Activity:
The lines to retype are the one with "Task: Remove Sede principal with the x icon" and all that follow it to the end of the entries below; copy them exactly and nothing else.

Pixel coordinate grounding data
━━━

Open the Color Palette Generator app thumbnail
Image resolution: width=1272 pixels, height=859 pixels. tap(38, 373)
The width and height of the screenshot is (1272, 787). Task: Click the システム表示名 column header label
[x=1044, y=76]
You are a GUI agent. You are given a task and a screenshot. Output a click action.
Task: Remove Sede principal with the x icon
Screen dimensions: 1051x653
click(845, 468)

━━━

Task output:
Task: Remove Sede principal with the x icon
Screen dimensions: 1051x653
click(845, 468)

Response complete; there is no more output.